Por Nonato Albuquerque em ARTIGO, SEGURANÇA

23 de Janeiro de 2019

Além dos prejuízos que têm causado ao Estado, as ações criminosas iniciadas no dia 2 de janeiro inquietam as pessoas diante da constância com que elas vêm acontecendo.

Imaginava-se que a presença da Força Nacional já seria um motivo inibidor suficiente para arrefecer o ânimo dos criminosos, mas que nada! Os atos de terrorismo vêm se prolongando pelo seu vigésimo segundo dia e, pelo visto, não encontraram da parte do sistema de segurança a mesma força como resposta.

Hoje num comentário na Tribuna Band News, o âncora de SP, Ricardo Boechat, revelou sua inquietação por conta de que, junto ao trabalho de investigação, as autoridades não conseguiram, até aqui, identificar a autoria pelo comando desses atentados.

Se há mais de 400 presos, alguns feitos em flagrante, como é que a Polícia ainda não conseguiu descobrir até aqui, quem são os mandantes desses atos. A quem eles atendem? De onde partem as ordens para os ataques? Quem está financiando isso, se realmente for verdade a estória de que as facções estão pagando pelos ataques?

Mesmo pensamento do juiz federal Nagibe de Melo Neto, considerando importante todo o aparato policial nas ruas, Força Nacional, convocação de reservas, etc e tal, mas que “precisamos de muita investigação e inteligência”. Para ele, esse é o investimento que ninguém vê, o trabalho silencioso e demorado que não dá votos, mas é fundamental. E é isso que vai permitir identificar os líderes das organizações criminosas, saber de onde partem os ataques e congelar o dinheiro.
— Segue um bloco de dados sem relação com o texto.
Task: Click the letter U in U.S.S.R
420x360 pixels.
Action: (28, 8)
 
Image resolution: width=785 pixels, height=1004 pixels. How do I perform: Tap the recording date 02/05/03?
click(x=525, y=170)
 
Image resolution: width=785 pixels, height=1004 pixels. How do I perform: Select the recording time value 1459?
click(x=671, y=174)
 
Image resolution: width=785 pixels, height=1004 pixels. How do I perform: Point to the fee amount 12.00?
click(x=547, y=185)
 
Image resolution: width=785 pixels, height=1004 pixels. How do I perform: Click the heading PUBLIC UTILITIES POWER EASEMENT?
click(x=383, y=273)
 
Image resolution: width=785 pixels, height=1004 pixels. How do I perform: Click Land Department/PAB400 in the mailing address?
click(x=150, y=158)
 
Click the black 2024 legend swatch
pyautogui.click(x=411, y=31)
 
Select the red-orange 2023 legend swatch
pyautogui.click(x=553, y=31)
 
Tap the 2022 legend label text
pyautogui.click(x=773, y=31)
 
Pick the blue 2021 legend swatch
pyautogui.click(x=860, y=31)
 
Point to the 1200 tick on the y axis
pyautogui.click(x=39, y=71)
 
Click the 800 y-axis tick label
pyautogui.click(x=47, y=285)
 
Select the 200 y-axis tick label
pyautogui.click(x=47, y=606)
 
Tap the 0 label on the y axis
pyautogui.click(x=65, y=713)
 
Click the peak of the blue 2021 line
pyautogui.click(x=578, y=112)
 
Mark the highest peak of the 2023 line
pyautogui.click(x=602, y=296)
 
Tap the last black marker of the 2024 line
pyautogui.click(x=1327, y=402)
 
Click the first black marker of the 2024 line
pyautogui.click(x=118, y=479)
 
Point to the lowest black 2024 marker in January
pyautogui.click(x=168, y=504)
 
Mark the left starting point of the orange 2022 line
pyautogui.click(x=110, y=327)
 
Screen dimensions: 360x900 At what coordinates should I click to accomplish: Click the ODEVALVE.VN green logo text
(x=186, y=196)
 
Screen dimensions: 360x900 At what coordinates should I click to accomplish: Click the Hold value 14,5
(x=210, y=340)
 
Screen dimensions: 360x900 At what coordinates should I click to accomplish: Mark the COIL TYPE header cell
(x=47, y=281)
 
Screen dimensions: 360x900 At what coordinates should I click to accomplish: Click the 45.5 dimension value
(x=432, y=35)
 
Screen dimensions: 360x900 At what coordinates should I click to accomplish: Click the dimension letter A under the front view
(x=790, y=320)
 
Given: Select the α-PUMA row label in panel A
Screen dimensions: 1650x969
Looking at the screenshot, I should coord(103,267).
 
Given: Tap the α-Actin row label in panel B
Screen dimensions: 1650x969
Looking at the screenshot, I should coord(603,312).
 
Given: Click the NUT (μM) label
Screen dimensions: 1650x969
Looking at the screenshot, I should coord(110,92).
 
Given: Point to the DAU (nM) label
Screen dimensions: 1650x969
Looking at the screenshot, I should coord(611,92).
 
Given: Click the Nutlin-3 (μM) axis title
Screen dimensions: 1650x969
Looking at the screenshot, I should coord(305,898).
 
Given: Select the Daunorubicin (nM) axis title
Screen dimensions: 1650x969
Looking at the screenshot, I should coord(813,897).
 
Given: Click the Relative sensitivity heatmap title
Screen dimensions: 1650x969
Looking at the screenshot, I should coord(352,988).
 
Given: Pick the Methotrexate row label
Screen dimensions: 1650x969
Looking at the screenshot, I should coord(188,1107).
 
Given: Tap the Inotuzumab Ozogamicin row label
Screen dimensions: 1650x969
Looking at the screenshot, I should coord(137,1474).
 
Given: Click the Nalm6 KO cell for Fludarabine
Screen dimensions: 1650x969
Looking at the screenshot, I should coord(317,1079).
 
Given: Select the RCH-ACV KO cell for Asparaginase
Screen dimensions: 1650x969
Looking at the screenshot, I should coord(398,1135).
Sem dinheiro, o poder do crime diminui drasticamente.

E ele lembra que para cooptar comparsas, queimar ônibus, destruir viadutos, torres de energia e implantar o terror, há uma demanda de oferta: seja pagando em dinheiro ou em drogas como se chegou a anunciar.

Uma coisa é certa: a Polícia trabalha e deve ter, a essa altura do campeonato, conhecimento dos líderes dessas facções, que podem estar alimentando os arruaceiros e aproveitadores, mesmo que impedidos pela apreensão dos celulares de dentro do presídio.

Como em toda guerra, o inimigo não vai dar descanso e, certamente, vai continuar jogando duro, enquanto as forças contrárias (as da segurança) não destruírem o ímpeto da cidadela inimiga.